She loved the fact that I was being home-schooled by my aunt, wanted to
visit me when I went back to New Jersey, loved that I had survived on an island
and had a face-off with pirates and a shark. She announced, “You are a true nature girl, Daisy, a
fauve, a femme sauvage.” I had no idea what she was talking
about half the time, especially the boys and designers, but somehow it didn’t
matter because it was just so fun to talk to her.
When
we arrived at Aunt Mill’s carriage door, I was surprised. “Give me your phone a sec,” she
said. I did. She tapped away at it, then handed it
back. “I put my number in for
you. Call or text when you’re
lost. Day or night. Or just call and we can hang. Okay?”
“Thank
you so much. You saved my life.”
“
Another week and you’ll be showing me around.” She gave me a double-cheek kiss and glided off into the fog.
“Lost
it?” said Aunt Mill, with her best exasperated-teacher frown. I was sitting at the table, eating a
slice of cold pizza she’d brought home from a place called Pink Flamingo.
“Yeah,
it must have fallen from my pocket in the metro or something. I’m really sorry. I’ll buy you a new one. And then I couldn’t figure out how to
retrieve your message and then I got all turned around in the fog and ended up
at this place called Le Baiser Salé.”
“You
went into the Basier Salé?”
“Is
that bad?”
“They
let you in?”
“I
was with Nina, the girl who showed me the way home.”
“How
old is Nina?”
“Like
thirteen.
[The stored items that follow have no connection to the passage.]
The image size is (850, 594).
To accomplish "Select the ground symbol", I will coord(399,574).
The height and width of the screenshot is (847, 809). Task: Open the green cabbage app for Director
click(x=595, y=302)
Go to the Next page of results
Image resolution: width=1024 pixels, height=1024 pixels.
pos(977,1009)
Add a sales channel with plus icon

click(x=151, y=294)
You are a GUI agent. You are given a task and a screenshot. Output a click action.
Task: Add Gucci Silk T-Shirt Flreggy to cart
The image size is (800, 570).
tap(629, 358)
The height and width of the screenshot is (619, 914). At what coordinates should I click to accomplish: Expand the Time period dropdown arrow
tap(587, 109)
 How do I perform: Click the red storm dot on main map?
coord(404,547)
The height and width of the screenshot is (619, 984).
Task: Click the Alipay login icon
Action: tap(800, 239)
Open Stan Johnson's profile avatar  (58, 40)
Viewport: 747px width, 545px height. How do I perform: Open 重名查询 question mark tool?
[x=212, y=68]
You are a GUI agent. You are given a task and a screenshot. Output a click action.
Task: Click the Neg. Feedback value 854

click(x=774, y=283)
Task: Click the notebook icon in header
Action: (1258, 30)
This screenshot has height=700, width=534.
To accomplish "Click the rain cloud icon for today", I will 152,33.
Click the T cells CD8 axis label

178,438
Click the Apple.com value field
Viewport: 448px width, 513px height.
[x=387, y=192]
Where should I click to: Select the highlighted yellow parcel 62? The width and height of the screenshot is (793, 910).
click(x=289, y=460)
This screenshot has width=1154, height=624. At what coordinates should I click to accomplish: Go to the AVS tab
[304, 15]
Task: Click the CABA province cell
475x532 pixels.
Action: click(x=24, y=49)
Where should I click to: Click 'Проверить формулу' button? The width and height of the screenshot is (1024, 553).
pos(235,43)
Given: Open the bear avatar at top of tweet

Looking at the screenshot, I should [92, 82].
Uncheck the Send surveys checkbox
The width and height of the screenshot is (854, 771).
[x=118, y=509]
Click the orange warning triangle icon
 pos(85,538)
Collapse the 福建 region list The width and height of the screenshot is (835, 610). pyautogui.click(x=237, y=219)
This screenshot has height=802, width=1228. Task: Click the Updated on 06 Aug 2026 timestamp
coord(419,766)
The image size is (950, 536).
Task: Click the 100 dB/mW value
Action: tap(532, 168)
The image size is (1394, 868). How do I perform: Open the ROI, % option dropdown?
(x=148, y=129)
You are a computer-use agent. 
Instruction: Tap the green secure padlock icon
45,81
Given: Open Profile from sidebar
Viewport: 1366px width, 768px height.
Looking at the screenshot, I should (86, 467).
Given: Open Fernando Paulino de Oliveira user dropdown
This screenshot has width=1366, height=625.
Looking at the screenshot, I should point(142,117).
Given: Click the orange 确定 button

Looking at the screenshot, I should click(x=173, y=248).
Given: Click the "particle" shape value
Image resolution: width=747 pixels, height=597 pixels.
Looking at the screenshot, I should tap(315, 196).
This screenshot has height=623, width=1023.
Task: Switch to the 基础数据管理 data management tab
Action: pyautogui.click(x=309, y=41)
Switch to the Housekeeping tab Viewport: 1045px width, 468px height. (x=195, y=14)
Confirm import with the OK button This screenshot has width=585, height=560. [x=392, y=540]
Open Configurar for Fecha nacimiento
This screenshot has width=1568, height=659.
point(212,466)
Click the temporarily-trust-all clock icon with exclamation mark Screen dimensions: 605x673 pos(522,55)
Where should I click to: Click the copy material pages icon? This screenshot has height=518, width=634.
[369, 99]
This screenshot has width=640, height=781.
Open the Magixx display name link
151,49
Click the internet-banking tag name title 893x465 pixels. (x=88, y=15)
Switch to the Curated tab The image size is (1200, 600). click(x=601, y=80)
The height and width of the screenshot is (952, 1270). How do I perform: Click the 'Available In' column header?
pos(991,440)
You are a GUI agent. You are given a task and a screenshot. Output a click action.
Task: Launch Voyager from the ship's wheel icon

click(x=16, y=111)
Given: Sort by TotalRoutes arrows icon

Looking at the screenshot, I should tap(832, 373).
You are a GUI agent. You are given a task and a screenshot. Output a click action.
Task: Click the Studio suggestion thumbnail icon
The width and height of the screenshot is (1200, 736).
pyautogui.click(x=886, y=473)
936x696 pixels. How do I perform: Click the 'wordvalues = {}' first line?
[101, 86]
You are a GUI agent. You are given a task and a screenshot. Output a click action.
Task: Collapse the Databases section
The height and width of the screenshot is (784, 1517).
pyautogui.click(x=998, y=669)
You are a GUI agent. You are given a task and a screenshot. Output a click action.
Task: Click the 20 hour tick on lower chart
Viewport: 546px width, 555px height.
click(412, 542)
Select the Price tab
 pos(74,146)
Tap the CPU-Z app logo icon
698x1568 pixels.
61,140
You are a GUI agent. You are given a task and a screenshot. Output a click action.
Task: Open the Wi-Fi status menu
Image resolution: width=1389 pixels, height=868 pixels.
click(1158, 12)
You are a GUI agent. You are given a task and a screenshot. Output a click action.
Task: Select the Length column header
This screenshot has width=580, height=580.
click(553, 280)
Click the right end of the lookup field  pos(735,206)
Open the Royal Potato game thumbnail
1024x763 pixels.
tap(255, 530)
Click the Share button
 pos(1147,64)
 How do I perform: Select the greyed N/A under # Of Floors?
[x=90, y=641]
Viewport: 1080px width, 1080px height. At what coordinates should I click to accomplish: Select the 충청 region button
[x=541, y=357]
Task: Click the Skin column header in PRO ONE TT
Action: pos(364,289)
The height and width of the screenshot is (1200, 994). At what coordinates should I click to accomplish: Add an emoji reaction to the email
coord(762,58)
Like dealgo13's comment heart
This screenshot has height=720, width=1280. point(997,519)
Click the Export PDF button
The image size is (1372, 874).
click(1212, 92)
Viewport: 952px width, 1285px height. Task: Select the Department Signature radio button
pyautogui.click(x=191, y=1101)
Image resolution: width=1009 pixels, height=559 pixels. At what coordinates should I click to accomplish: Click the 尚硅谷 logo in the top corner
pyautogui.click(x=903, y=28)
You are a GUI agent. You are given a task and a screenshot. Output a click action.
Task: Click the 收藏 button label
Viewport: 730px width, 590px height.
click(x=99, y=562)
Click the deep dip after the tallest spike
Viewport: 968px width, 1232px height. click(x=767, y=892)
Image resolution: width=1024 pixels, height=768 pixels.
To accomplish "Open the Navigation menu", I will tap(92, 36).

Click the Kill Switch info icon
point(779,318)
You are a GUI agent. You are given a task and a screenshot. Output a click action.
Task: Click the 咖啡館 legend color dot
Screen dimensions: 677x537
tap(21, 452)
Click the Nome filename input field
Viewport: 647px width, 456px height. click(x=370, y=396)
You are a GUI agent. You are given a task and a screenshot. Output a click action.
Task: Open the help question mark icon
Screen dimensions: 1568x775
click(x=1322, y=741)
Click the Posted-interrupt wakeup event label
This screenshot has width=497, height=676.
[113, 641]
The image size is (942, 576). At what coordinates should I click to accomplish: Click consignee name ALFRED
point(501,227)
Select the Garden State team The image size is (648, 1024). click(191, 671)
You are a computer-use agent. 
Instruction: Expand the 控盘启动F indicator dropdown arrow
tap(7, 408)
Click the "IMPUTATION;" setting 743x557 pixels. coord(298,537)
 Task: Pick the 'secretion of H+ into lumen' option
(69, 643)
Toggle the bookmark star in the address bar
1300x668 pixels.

She lives nearby. Her dad is the guy who you hear playing
piano late at night.”
“What
guy playing piano?”
“You
don’t hear him?”
She
didn’t answer, just gave me more frown.
I could have gotten the same look from Principal Smootin back home and
saved everybody a lot on air fare.
Fine, I thought, if that’s the way you want it. I can zip my lip as well as the next
girl. She could tell that’s what I
was thinking and the frown sort of eased into her standard smirk. She reminded me of Clymene all of a
sudden.
She
shoved forward the work I did that morning. “So this is a curious approach to solving your math
problems. It appears you just
added the various answers until you got the combination to the safe.”
“Yeah?”
“You
didn’t do the problems.”
“I
got the answers.”
For
a second it looked like she might laugh, or at least smile, but she was a
veteran teacher and kept her face frozen.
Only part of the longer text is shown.